- _WORK ORDER_
Report each line of the entries that includes "player" by copying it.

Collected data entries
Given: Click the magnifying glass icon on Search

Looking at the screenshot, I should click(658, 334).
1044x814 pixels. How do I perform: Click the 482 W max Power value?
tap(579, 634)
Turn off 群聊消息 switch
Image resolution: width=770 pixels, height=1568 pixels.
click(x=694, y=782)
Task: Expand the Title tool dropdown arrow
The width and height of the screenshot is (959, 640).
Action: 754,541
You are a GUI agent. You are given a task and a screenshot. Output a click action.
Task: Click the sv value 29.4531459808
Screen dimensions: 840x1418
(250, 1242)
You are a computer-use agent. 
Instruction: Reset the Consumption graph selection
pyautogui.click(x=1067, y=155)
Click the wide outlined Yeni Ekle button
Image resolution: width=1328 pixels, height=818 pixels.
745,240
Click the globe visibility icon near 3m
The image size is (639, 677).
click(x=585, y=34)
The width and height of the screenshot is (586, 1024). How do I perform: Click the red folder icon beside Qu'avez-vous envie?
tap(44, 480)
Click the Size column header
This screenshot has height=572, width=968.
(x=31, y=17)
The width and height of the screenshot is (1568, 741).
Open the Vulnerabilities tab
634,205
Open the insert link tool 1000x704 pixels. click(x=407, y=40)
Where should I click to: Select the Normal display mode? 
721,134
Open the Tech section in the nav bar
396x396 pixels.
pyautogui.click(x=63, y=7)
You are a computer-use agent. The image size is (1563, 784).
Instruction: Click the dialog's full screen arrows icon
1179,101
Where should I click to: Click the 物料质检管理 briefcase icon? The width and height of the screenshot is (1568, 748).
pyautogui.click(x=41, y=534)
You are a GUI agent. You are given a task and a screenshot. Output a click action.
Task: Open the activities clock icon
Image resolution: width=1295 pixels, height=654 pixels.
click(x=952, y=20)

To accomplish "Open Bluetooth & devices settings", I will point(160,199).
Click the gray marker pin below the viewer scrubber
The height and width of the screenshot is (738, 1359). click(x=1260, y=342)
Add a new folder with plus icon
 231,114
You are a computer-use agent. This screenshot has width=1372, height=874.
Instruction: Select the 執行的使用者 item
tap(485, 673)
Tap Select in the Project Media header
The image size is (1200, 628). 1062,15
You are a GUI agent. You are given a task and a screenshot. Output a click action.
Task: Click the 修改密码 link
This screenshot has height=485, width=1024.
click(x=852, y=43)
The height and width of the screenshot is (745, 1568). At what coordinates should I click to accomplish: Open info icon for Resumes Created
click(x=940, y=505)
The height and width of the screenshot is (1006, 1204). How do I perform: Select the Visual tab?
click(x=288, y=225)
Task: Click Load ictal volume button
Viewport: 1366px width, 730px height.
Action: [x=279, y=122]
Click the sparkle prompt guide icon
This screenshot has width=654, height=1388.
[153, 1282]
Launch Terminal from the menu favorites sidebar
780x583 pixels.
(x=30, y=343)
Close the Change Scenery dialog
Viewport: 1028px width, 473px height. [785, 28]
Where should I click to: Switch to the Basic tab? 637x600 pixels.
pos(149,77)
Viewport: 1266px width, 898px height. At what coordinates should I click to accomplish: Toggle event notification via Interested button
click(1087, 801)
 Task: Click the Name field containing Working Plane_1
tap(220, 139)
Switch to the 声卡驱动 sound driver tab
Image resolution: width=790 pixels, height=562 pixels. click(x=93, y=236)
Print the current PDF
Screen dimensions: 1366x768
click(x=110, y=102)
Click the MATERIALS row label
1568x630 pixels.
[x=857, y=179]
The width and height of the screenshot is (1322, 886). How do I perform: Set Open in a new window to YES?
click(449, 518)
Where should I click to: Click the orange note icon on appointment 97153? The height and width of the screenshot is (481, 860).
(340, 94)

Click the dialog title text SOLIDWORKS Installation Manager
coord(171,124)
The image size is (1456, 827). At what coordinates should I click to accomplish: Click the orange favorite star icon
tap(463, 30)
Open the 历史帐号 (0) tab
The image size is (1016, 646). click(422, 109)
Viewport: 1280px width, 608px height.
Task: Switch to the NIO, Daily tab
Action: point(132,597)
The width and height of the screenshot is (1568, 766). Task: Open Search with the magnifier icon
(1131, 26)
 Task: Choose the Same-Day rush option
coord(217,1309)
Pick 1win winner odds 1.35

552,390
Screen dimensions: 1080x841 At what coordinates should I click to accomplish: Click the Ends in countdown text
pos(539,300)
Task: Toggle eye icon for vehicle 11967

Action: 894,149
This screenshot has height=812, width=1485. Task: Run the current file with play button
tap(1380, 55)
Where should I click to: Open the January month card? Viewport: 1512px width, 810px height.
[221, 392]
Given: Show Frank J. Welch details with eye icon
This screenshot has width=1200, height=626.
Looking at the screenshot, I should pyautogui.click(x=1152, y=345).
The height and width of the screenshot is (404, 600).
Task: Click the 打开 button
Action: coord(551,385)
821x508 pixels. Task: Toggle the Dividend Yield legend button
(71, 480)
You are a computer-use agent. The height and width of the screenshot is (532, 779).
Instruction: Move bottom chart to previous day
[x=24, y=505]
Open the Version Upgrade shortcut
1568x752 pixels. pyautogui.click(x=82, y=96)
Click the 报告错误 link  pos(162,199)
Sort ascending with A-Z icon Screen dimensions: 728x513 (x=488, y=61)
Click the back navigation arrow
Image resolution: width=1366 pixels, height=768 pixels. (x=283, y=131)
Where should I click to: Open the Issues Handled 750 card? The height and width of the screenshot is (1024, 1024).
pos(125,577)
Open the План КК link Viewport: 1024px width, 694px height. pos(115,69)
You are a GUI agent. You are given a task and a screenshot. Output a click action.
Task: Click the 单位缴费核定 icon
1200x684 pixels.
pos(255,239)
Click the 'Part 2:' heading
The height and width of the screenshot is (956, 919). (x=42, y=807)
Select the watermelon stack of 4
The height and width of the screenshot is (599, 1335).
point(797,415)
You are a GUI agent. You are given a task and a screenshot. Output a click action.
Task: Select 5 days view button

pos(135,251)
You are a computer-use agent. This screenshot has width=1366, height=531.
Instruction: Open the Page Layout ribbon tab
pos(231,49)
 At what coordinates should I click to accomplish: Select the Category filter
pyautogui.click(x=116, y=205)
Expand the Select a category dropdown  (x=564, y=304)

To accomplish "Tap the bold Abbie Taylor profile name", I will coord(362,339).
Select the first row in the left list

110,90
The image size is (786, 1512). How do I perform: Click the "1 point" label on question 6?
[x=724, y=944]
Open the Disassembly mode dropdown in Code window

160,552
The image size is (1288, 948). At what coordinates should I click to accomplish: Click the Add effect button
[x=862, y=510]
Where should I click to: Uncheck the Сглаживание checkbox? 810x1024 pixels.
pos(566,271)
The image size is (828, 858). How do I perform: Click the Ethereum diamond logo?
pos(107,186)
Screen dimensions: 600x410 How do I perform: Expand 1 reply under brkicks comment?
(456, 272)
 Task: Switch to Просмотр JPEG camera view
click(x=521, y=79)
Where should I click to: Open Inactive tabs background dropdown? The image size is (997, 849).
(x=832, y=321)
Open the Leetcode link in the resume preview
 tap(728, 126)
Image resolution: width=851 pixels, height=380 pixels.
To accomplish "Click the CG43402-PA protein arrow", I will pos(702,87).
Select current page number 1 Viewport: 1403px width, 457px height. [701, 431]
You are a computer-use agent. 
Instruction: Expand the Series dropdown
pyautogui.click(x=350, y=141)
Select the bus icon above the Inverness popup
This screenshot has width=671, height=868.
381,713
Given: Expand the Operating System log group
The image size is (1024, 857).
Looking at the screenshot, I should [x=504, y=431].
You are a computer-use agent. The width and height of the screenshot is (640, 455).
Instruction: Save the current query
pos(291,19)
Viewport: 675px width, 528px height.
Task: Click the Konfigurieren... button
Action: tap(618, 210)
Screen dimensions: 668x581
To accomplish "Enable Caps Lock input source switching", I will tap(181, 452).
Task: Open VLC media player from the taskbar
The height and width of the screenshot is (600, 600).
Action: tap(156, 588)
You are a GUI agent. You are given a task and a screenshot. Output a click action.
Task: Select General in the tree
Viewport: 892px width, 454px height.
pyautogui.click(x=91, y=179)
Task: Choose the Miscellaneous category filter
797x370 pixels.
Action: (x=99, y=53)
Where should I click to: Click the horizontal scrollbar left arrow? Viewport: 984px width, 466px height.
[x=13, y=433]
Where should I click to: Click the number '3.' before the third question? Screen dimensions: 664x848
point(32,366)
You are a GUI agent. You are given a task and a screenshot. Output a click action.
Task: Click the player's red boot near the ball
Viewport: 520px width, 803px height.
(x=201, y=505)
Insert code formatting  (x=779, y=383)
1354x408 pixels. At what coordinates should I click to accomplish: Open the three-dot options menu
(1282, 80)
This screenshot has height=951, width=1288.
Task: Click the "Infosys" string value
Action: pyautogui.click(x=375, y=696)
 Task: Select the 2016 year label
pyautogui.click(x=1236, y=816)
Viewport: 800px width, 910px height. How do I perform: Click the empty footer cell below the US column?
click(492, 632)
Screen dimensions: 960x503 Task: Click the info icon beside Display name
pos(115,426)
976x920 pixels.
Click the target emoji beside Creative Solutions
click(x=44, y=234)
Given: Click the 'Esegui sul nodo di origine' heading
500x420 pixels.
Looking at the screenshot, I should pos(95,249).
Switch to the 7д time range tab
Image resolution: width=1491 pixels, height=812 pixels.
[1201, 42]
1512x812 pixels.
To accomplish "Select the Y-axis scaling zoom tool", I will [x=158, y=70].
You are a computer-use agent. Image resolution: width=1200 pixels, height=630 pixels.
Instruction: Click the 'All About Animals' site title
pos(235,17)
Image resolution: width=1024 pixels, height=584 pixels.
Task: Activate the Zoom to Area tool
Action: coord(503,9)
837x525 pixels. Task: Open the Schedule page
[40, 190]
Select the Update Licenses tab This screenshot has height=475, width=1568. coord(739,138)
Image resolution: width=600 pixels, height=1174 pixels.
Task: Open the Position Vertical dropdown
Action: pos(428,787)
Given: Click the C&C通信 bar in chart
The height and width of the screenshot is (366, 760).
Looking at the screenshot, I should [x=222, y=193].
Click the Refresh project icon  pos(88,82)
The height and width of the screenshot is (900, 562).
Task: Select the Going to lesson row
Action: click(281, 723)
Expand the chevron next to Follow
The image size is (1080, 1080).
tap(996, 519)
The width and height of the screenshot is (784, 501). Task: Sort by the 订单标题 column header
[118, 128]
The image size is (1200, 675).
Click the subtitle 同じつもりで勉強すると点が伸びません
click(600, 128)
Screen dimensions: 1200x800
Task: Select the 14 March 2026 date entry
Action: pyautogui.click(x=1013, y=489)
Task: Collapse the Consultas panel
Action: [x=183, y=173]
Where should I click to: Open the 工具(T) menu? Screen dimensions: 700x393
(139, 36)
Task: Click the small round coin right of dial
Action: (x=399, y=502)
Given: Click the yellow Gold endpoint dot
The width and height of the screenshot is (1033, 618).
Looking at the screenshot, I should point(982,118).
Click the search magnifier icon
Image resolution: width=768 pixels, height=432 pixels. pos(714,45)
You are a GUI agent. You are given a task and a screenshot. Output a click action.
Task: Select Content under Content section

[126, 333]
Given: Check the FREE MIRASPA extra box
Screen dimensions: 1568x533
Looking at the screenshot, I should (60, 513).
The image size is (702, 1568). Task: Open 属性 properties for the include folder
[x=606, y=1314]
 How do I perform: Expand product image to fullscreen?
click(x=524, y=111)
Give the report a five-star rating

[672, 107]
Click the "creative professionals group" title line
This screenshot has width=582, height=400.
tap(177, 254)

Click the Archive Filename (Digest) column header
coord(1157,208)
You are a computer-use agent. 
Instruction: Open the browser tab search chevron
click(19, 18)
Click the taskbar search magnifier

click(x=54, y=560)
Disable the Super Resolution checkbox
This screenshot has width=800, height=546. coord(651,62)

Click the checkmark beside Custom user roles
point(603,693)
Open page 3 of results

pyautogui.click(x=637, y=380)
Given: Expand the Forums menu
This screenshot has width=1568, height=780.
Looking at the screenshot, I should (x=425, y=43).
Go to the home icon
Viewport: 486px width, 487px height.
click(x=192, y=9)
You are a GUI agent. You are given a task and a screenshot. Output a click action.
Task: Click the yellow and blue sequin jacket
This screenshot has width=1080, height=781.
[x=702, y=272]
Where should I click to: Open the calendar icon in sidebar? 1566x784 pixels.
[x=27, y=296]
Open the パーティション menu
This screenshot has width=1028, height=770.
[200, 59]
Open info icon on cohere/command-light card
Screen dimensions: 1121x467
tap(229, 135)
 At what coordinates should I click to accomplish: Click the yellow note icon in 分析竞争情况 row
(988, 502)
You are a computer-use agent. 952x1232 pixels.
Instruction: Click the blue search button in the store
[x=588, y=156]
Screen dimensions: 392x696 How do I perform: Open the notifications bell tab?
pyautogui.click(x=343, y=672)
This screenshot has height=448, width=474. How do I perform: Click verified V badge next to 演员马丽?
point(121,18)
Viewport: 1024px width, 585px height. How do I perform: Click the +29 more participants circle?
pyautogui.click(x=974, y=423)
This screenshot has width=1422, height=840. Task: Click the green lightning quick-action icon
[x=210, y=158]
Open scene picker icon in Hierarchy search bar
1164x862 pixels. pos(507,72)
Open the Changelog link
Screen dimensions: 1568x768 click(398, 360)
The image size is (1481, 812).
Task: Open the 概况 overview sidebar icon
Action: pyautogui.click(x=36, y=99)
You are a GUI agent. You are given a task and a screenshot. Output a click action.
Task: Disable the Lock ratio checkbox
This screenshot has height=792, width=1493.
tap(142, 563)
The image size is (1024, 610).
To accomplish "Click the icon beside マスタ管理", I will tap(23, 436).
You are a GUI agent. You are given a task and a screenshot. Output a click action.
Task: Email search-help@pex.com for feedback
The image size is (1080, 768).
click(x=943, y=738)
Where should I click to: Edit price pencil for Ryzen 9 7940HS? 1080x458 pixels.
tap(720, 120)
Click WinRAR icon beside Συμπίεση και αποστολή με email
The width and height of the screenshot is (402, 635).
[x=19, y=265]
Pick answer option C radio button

- _YOUR SOLUTION_
Task: Open VLC media player from the taskbar
Task: Click the player's red boot near the ball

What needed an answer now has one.